Kirkus Reviews QR Code
THE BLACK DEATH by John Hatcher

THE BLACK DEATH

A Personal History

by John Hatcher

Pub Date: June 1st, 2008
ISBN: 978-0-306-81571-3
Publisher: Da Capo

Wan, long-winded “docudrama” about a rural parish in mid-14th-century England devastated by the plague.

In order to explore the “intimate social history” of villagers at the time of the Black Death, Hatcher (Economic and Social History/Cambridge Univ.) chose Walsham le Willows in Suffolk because of its exceptionally good local records, then filled in the gaps with a fictional narrative employing as protagonist a parish priest he calls Master John. The author moves chronologically, from mid-1345, when Walsham’s 1,000-odd inhabitants struggled to subsist in a makeshift agrarian economy, through 1350, when the long-feared pestilence decimated half the hamlet, to the weeks and months after, when the survivors took stock. Each chapter is introduced by a factual précis, then the main text takes the reader through the paces of Master John’s duties in ministering to his flock, particularly in assisting the dying sinner to “a good death.” As he became privy to testimonies of the plague’s encroachment on England, Master John had to address his parishioners’ growing panic and assure them this scourge of God could be mollified by confession, penitential processions, pilgrimages to sacred sites and Masses.
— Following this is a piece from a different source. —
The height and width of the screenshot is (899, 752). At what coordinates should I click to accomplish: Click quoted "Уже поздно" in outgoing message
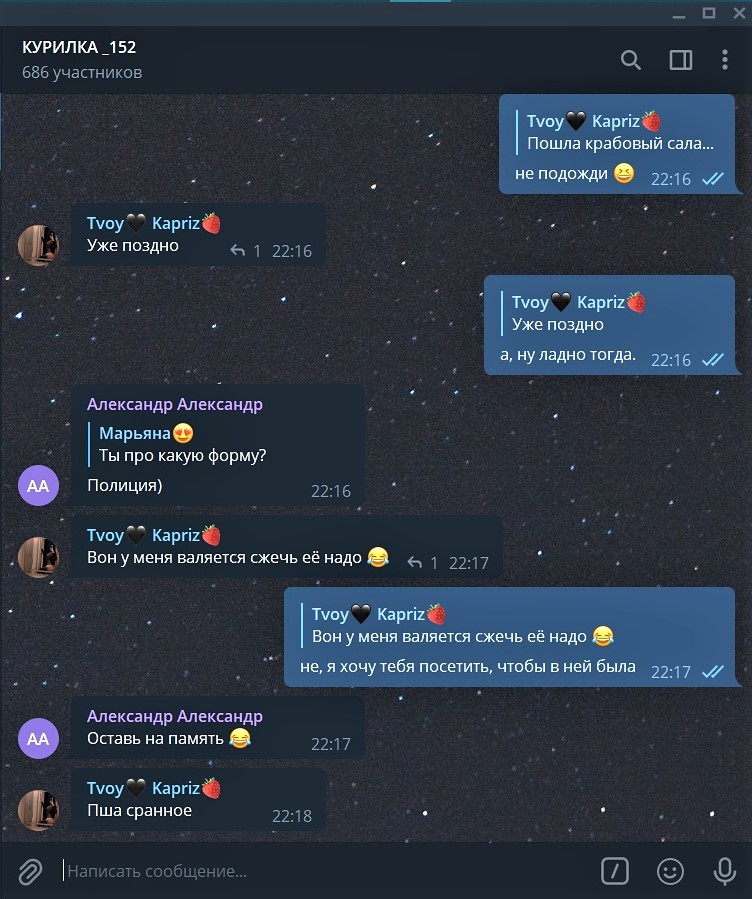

Moreover, he relayed chilling missives from the bishops and King Edward III on how to save and protect the realm. Hatcher effectively portrays the collective hysteria that gripped the land; when the disease finally struck around Easter 1349, people frequently refused to go near the dying and dead. Once the plague subsided by summer, it “let loose powerful forces that threatened upheaval in the social order, affecting not just peasants and laborers but clergy and lords.” It wasn’t all bad news: Survivors sorted inheritances, and wages soared, offering new opportunities, especially for women.

Curiously leaden, achieving neither the gravitas of history nor the liveliness of fiction.